# Selected extract start
Archive for March, 2009

March 13 2009

Skills you didn’t know were rare

by Hang

Finally figuring out that you’re abnormal is akin to coming home from work and realizing that your shirt was on backwards the entire day, you wonder how many other people noticed it and didn’t say anything. I get that same feeling when I figure out that something I thought was totally normal and that everyone did was actually something that only a very few people possessed.

When I was small, I always imagined there was another me, floating roughly 3 feet behind me and above my head, looking down on me. This wasn’t an imaginary friend or an out of body experience or anything like that, it was just the part of me that lived outside of my body and could observe the world from a different perspective. The inside me would be worried about how I was feeling and my own emotional reactions but the outside me was completely indifferent to my well being and was the hyper-logical, hyper-rational being who would crunch the numbers and present the truth in an impersonal manner. Inside me and outside me would argue a lot and outside me would never win but I would at least respect his opinions. It took me until I was maybe 17 or 18 before I realized that the reason why my appeals to the outside them was not working for most people was because their outside them didn’t exist and they were unable to consider an argument from anything but a personal perspective. Because I had an outside me, I thought everyone else must have an outside them as well.

One recent skill I finally figured out not many people had is the ability to learn about a subject without subscribing to the orthodox view and it took me the recent financial crisis to hammer that home to me. When I first learned economics, I came into it enthusiastic but well aware of it’s limitations and simplifications. Surely, if I could see how economics was limiting from a high school class, these professionals with their fancy educations must be very well versed in just what the flaws and deficiencies in their subject was. It wasn’t until this crisis hit that it finally hit home to me the level of intellectual shallowness and mindlessness most economic professionals were operating under. Sure, they knew the theory and how to apply it but they also believed that, because they knew it, it was true.

Knowing that you have a skill is useful but finding out that other people don’t have that skill is infinitely more powerful because it makes you unique. However, finding such things out generally requires a jolt out of your normal circumstances. I’m really curious to see if any other people have stories about discovering unusual abilities?

March 3 2009

The wisdom:bullshit ratio

by Hang

I’m reading a book right now which I’ll name in a later post which contains, roughly according to my estimate, about 80% wisdom to 20% bullshit and it strikes me that this is the absolutely worst ratio possible. In fact, making a mental list of wisdom:bullshit ratios made me think how highly non-linear my personal scale is. So here it is from best to worst:

  • 90:10 – These are the books I most enjoy reading as the amount of bullshit is just enough for you to calibrate your filter and be able to extract out the deep wisdom hidden within. I would say Freakanomics would fit squarely into this category.
# Selected extract end
# Given data start
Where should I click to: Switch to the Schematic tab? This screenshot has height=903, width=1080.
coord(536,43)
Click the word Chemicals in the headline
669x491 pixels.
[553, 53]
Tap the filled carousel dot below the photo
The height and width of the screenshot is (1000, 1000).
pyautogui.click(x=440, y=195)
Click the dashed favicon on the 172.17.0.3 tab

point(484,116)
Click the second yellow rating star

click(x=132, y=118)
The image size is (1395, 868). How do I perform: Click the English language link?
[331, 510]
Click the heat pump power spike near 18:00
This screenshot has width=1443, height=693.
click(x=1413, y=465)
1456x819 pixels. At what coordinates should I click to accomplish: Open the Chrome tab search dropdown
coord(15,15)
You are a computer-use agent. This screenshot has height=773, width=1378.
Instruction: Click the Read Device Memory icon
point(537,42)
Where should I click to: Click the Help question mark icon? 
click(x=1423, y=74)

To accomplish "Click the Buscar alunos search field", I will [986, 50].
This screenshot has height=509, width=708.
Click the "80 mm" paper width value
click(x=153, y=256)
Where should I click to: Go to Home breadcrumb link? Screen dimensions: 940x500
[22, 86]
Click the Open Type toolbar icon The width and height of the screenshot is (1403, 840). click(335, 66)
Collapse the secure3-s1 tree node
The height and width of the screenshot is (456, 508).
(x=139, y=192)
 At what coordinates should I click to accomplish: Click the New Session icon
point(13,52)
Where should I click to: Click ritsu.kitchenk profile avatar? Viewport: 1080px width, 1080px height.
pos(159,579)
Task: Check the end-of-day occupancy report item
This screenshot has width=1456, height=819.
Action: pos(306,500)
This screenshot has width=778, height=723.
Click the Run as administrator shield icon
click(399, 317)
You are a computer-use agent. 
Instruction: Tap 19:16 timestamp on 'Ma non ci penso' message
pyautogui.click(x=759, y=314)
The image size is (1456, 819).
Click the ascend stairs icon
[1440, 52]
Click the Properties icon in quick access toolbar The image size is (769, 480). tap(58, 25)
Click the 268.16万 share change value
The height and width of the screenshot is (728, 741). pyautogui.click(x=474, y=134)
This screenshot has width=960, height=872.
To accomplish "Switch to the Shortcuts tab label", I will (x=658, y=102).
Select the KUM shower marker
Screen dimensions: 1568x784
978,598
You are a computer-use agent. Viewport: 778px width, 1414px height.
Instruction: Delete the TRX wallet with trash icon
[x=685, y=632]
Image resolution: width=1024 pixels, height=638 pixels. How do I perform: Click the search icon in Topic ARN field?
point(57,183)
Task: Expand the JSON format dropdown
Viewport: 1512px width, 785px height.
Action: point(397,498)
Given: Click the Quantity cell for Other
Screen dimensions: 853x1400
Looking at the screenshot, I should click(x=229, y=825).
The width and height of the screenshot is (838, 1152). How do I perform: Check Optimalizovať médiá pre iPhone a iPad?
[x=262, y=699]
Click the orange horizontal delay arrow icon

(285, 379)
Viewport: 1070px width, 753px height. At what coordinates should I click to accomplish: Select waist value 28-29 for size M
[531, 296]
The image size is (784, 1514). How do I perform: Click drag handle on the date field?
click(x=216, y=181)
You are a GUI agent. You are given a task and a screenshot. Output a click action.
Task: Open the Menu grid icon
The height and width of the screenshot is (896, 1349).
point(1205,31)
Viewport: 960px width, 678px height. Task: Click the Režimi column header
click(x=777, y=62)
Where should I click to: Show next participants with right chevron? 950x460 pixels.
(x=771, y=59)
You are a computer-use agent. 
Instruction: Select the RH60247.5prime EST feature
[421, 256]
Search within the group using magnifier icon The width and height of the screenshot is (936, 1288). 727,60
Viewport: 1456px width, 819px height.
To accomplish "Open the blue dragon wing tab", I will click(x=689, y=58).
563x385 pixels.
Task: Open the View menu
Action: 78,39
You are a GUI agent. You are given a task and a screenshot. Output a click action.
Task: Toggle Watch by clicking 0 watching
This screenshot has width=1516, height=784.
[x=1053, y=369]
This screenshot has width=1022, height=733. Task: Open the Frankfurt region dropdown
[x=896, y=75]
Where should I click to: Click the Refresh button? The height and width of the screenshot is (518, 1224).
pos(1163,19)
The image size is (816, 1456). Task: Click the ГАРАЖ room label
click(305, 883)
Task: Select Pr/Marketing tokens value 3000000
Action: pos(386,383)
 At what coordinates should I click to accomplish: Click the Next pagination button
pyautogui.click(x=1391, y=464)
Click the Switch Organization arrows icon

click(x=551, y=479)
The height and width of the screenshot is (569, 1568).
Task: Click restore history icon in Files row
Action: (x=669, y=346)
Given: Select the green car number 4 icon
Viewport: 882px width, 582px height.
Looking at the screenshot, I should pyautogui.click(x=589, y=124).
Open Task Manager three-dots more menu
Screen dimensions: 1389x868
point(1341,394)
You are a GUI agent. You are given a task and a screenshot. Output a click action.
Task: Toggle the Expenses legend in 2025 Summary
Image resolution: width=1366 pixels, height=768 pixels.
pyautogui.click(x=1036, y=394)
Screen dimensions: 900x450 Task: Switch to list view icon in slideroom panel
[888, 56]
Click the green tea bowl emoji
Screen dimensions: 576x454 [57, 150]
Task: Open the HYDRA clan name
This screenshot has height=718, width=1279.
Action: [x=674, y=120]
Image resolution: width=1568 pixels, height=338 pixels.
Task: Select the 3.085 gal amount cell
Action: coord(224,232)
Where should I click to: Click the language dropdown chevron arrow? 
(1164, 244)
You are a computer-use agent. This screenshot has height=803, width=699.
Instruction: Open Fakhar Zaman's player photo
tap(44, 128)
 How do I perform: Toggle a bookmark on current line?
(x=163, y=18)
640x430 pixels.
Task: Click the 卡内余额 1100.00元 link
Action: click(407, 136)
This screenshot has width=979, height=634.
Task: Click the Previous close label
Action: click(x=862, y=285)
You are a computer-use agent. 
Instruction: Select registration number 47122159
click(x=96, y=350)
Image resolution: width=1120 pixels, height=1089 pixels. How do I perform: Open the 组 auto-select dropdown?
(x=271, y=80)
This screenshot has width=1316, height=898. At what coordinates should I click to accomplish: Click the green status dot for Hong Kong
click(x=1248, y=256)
# Given data end
Directions. Extend the blog archive on rare skills and wisdom-to-bullshit ratios past its final sentence, carrying on the ranked list of ratios.

Result of this task.
  • 100:0 – Although, intuitively, you would think a book with no bullshit is better than a book with some bullshit, it’s actually not because you now no longer have a scale of comparison. Did you not detect bullshit because it wasn’t there or because it was too advanced for you to understand? I don’t think I’ve read any books that fall squarely in this category, at least not for a long time.
  • 0:100 - Simple, skim a couple of pages and throw it away, your life remains unaffected. The Secret would be a good book of this category.
  • 50:50 – These books are challenging and require you to have your bullshit filter on full force. You’re forced to comb through every sentence and carefully consider each statement. Such books can often cause you to radically shift your thinking or at least inject doubt into your process. The 48 laws of power was a book like that for me.
  • 30:70 / 40:60 / 60:40 /70:30 – For the most part, this will be largely everything you read. Most mass media falls into this comfortable middle range and, although it’s challenging to parse properly, you become so used to doing it that it’s routine.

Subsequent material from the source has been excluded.